▶ _TO DO_
In your copy, include no images, and write out every entry below exactly as it stands.

--- MATERIALS PROVIDED Enclosed Below ---

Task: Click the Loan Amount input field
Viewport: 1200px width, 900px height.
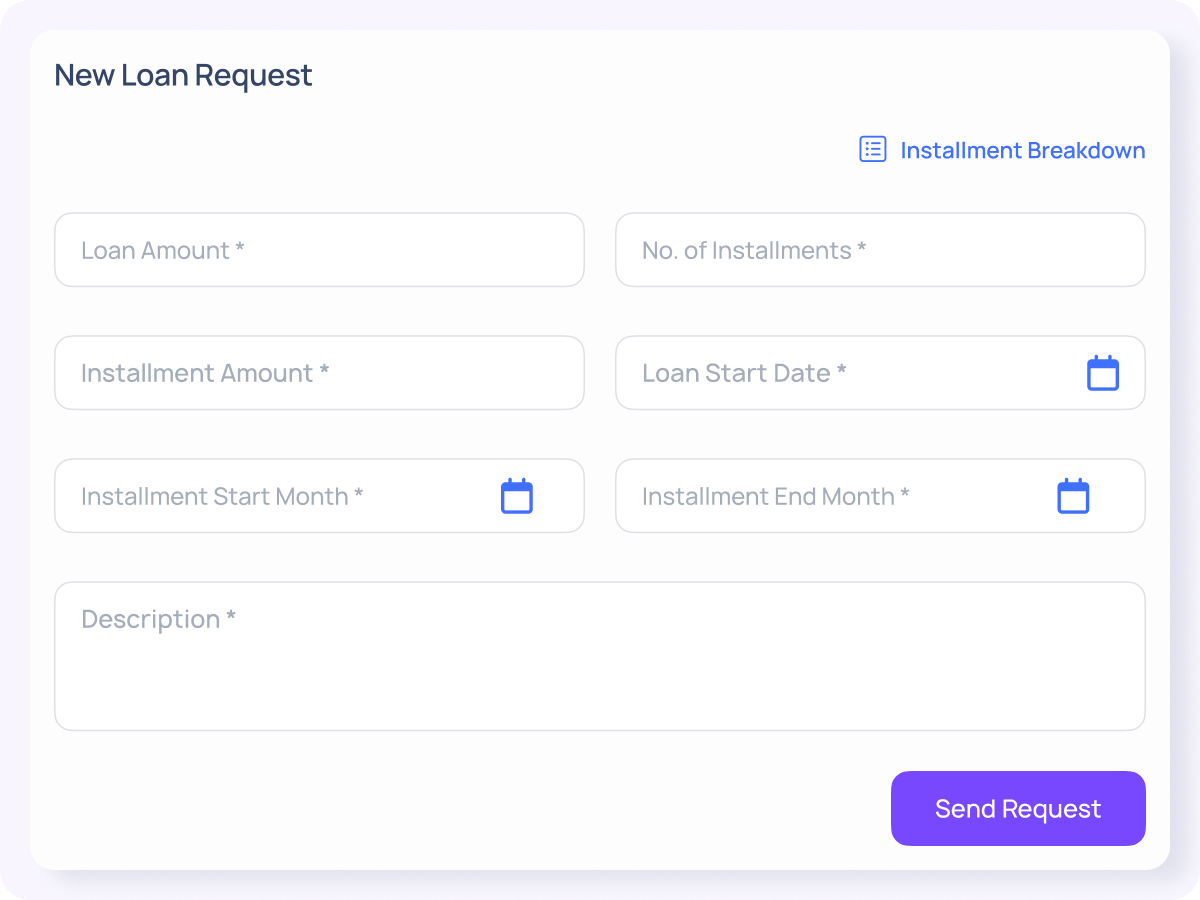Action: click(x=319, y=250)
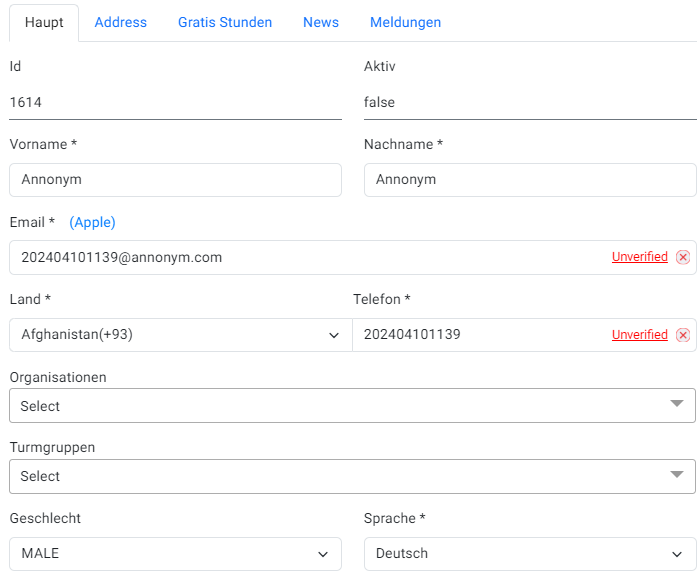Focus the Nachname input field
Viewport: 697px width, 572px height.
point(530,180)
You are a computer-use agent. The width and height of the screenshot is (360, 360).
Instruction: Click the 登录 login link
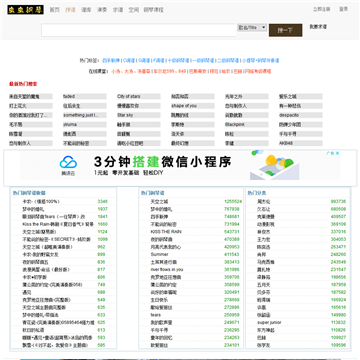[x=344, y=9]
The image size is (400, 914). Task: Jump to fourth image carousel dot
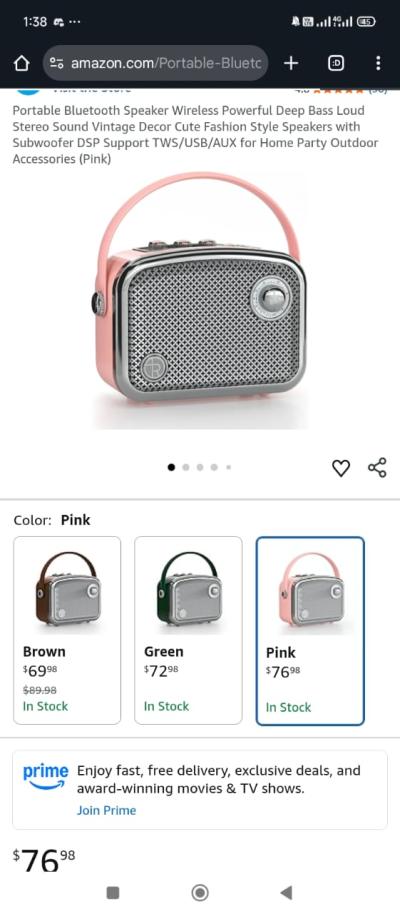point(214,467)
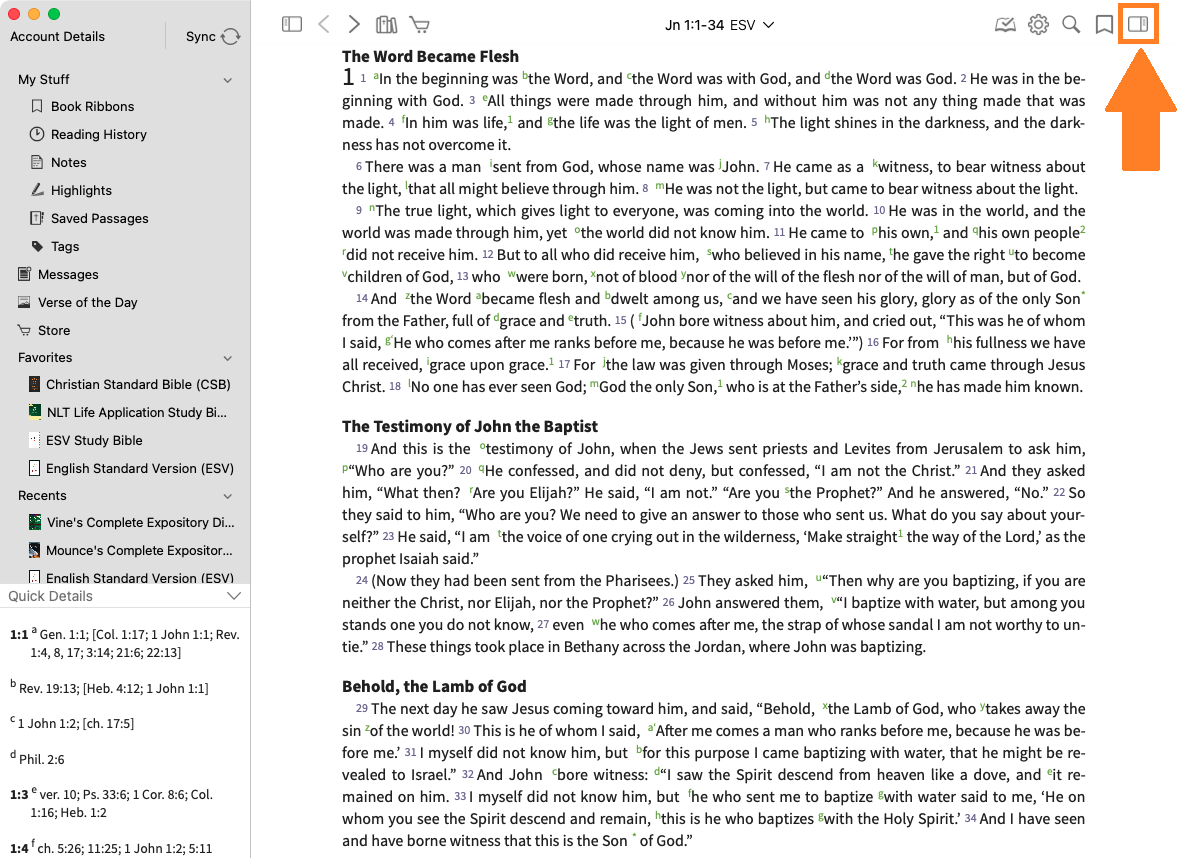Viewport: 1178px width, 858px height.
Task: Open Account Details
Action: click(x=57, y=37)
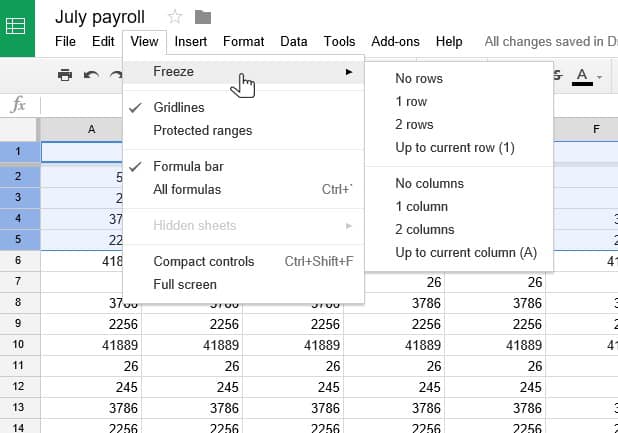Select Up to current row (1)
The height and width of the screenshot is (433, 618).
tap(454, 148)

--- End of Enclosed MATERIALS PROVIDED ---

▶ _RESPONSE_
Task: Click the Loan Amount input field
Viewport: 1200px width, 900px height.
Action: click(x=319, y=250)
Focus the Nachname input field
Viewport: 697px width, 572px height.
point(530,180)
You are a computer-use agent. The width and height of the screenshot is (360, 360).
Instruction: Click the 登录 login link
[x=344, y=9]
The image size is (400, 914). Task: Jump to fourth image carousel dot
point(214,467)
Viewport: 1178px width, 858px height.
Task: Open Account Details
Action: click(x=57, y=37)
Select Up to current row (1)
The height and width of the screenshot is (433, 618).
tap(454, 148)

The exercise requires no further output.